Машинист тоже заметно нервничал. На Омскую дорогу он перевелся недавно с одной из южных дорог, где паровозы отапливались нефтью. Как топить углем, знал только понаслышке, а на молодого помощника не надеялся. Он часто заглядывал в топку, предупреждал Виктора:
— Смотри же, парок держи, состав тяжелый!
Волновался и Виктор. Ему все казалось, будто в топке мало угля, и он, пока не тронулись, то и дело добавлял, подбрасывал, хотя знал, что наваливать много тоже нельзя.
От него не укрылись сомнения машиниста, и от этого еще больше волновался.
Но вот, наконец, главный дал отправление, и машинист умело тронул состав с места. Поезд пошел, тяжело набирая скорость. Виктор не спускал глаз со стрелки манометра. Она крупно вздрагивала, но возвращалась на красную черту предельного давления. Потом увидел, как она задрожала мелко-мелко и уже не вернулась на место, а сместилась немного влево: давление упало на четверть атмосферы.
Он быстро поднялся, взял лопату, раскрыл топку.
Пока паровоз стоит, тяги почти нет. Но в пути чем больше нагрузка, тем сильнее тяга. Каждый выхлоп отработанного пара выхватывает воздух из топки.
Виктор взглянул на огонь. Трудно было понять, что там творилось. Пламя бушевало, билось из стороны в сторону и в каждые четверть оборота колеса, с каждым выхлопом бросалось в трубы, будто частыми рывками его заглатывала пасть огромного животного.
Поезд шел на подъем медленно, тяжело, и так же тяжело вздыхала топка: чч-ах! ччч-ах! ччч-ах!
Виктор хорошо знал: разбрасывать уголь надо равномерно по всей колосниковой решетке. Слой должен быть ровным. Но он очень боялся прогаров — оголенных мест. Если останется хоть одно место, не покрытое углем, пусть даже маленькое, величиной в ладонь, пару не хватит. Струя холодного воздуха, как из брандспойта, будет бить по трубам, охлаждая их, охлаждая всю топку. Но и толстый слой ненамного лучше. Пока он схватится, пока раскалится, пар сядет.

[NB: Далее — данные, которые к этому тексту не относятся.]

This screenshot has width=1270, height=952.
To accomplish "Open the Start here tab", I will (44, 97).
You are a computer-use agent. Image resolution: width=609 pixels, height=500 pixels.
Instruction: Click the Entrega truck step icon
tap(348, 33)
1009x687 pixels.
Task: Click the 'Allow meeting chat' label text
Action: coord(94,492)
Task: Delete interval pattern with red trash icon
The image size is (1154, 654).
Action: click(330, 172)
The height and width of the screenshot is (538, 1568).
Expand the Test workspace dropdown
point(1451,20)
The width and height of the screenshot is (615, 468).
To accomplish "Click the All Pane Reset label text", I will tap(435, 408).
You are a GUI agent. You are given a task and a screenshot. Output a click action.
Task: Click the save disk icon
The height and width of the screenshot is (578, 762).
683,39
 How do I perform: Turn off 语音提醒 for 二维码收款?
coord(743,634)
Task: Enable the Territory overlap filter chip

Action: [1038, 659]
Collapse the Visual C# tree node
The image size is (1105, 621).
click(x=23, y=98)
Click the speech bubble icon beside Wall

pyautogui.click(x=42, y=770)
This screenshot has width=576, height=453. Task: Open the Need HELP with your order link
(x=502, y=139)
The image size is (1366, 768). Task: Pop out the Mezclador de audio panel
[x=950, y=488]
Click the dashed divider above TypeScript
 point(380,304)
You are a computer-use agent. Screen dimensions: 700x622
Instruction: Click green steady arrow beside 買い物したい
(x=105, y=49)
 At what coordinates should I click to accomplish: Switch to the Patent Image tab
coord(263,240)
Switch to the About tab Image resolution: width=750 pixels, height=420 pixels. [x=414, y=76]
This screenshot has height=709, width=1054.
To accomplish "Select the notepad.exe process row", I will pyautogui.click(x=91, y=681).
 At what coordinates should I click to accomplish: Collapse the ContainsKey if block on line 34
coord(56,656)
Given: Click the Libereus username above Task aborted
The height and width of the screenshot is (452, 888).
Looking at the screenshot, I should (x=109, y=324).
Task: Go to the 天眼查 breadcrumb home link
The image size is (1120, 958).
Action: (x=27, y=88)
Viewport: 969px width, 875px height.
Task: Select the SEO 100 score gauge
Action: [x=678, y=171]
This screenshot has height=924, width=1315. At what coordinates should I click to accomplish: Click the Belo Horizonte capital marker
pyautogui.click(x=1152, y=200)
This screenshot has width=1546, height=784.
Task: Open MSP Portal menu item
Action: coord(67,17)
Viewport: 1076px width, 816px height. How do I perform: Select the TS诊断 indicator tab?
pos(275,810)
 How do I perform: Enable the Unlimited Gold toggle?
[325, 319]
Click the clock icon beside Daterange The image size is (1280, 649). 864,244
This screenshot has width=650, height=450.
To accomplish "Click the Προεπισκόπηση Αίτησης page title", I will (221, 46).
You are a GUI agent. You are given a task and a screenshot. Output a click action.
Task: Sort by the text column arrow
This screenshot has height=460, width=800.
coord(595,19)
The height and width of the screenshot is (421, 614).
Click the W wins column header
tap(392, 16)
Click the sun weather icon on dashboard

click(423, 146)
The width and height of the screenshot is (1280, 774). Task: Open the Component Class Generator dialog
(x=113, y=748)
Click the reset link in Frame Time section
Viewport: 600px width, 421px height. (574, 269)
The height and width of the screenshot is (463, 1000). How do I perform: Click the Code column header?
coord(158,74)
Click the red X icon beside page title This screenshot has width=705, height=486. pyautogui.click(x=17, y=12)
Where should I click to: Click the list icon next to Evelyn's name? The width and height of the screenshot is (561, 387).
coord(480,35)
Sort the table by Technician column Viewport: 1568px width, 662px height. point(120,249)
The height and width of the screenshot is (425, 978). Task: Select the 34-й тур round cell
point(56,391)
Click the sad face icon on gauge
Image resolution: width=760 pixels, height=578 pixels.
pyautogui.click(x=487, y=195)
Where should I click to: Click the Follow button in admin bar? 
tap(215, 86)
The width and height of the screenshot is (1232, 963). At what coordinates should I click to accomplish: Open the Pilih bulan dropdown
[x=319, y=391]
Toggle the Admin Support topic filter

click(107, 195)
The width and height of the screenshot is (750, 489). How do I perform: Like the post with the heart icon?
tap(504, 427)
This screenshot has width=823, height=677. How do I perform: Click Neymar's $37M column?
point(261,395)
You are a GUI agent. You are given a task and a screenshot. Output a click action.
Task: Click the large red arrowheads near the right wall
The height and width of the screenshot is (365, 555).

А где в этой бушующей топке можно увидеть прогары или завалы? И первые несколько лопат Виктор бросил наугад, в самую середину, где сгорание идет интенсивней. После каждого броска он на секунду перевертывал лопату, и поток воздуха, стремящийся в топку, разбиваясь о лопату, расходился широким веером, срезая пламя. В эту секунду становилось виднее, что делается в топке, и он присматривался, куда бросать уголь.
Ему никак не удавалось топить враструску. Ему всюду мерещились прогары, и он швырял туда уголь, ложившийся кучками, как мокрая глина.
Обдаваемый жаром, обливаясь потом, швырял одну лопату за другой, пока не услышал окрик машиниста:
— Вприхлопку давай, вприхлопку!
Виктор в изнеможении стукнул дверцами. Да, так долго нельзя держать их открытыми. Взглянул на манометр. Где стрелка? Он слишком долго бросал уголь, охлаждая топку, значит, давление должно еще больше упасть.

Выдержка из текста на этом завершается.